About 3,200 San Diego County residents are infected with the virus that causes AIDS and don't know it, the county Health and Human Services Agency reported Monday. Based on population, that would mean about 37 people in Ramona are in that group.

"Getting tested is extremely important because one in seven people who are infected with HIV are not aware of it," said Dr. Wilma Wooten, the county's public health officer. "The earlier we can detect HIV, the more treatment options there are."

Since the beginning of the AIDS epidemic in the early 1980s, about 15,000 San Diego County residents have been diagnosed with AIDS and 7,221 are living with the disease, according to the HHSA.

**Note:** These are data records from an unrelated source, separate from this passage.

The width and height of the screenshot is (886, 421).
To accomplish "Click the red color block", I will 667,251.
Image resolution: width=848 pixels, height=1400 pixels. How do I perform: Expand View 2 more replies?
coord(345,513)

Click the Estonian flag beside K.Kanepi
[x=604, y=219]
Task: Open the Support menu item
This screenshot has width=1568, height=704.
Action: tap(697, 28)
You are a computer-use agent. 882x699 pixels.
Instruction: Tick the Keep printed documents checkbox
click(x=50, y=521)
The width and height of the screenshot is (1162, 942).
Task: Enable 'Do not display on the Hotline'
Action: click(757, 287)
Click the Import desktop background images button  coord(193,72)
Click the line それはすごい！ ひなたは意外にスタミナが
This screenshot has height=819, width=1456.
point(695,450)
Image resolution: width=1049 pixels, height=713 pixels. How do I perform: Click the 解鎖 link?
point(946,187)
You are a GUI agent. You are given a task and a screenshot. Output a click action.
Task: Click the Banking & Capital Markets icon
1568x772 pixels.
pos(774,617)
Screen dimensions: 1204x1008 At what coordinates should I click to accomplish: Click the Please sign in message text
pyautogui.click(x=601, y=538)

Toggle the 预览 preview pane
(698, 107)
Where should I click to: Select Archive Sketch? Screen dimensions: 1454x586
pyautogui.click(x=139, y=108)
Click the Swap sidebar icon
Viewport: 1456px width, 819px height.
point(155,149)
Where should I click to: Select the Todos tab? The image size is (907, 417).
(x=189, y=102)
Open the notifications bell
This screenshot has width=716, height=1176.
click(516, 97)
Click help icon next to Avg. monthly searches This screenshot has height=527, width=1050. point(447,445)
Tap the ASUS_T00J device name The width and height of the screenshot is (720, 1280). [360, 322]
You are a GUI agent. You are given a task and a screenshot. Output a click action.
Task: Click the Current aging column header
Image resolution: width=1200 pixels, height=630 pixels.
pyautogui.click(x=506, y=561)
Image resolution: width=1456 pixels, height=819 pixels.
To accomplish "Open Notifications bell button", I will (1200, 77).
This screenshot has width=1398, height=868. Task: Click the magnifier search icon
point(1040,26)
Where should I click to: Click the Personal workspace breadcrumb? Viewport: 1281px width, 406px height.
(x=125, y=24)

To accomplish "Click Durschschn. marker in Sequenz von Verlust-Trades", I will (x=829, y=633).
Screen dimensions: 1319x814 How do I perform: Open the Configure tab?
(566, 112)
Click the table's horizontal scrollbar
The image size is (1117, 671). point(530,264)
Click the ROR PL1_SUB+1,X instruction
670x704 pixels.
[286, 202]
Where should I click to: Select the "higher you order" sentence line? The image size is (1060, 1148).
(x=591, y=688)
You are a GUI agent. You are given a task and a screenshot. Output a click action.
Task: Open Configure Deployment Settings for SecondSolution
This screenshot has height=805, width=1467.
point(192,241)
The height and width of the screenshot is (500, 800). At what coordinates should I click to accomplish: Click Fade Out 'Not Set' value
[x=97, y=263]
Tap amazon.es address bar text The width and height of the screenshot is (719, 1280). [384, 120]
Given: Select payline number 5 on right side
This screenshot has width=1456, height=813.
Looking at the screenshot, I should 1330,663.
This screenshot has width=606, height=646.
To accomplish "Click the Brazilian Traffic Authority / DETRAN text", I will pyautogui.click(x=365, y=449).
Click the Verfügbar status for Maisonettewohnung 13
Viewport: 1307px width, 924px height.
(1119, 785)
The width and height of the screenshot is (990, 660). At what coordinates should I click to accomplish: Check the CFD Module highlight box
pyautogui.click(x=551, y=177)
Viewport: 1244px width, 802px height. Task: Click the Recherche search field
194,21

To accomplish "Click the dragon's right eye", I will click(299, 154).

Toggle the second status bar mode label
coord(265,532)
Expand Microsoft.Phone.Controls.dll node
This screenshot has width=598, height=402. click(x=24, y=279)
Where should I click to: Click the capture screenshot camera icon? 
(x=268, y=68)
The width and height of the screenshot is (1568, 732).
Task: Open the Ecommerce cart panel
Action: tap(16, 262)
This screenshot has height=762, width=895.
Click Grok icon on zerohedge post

The agency said more than 5,400 residents have been diagnosed with HIV since 2006. About 25 percent of new victims are between 13 and 24 years old, with 60 percent unaware they have the disease.

The figure was released after Sunday's World AIDS Day, when the county honored four women for their fight against HIV/AIDS.

Vicky Sanchez, a nurse and case manager at the San Ysidro Health Center, received the Dr. A. Brad Truax Award, presented annually by the county for the past 25 years.

"Her passion and dedication to patients have earned her the respect and admiration of the San Diego/Tijuana Border community," said Patrick Loose, chief of the HHSA's HIV, STD and Hepatitis Branch. "She makes great efforts to ensure her HIV-positive patients stay in treatment and encourages those at risk to get tested."

The Truax Award was created by the San Diego County Regional Task Force on AIDS to honor the memory of Dr. Brad Truax, who died in 1988 after being diagnosed with AIDS. He was one of the first physicians in San Diego to treat people with AIDS.

Truax advocated for laws to protect people with HIV/AIDS from discrimination and helped establish and later chaired the Mayor's Task Force on AIDS in 1983.

Also honored Sunday were Deborah Benson, from the Anti-Viral Research Center at the University of California San Diego, and Monica Leon-Lopez and Karla Liliana Torres from San Ysidro Health Center.

World AIDS Day was marked at UC San Diego today -- with the students back from Thanksgiving break -- with a showing of portions of the AIDS Memorial Quilt. The quilt is the world's largest ongoing art project.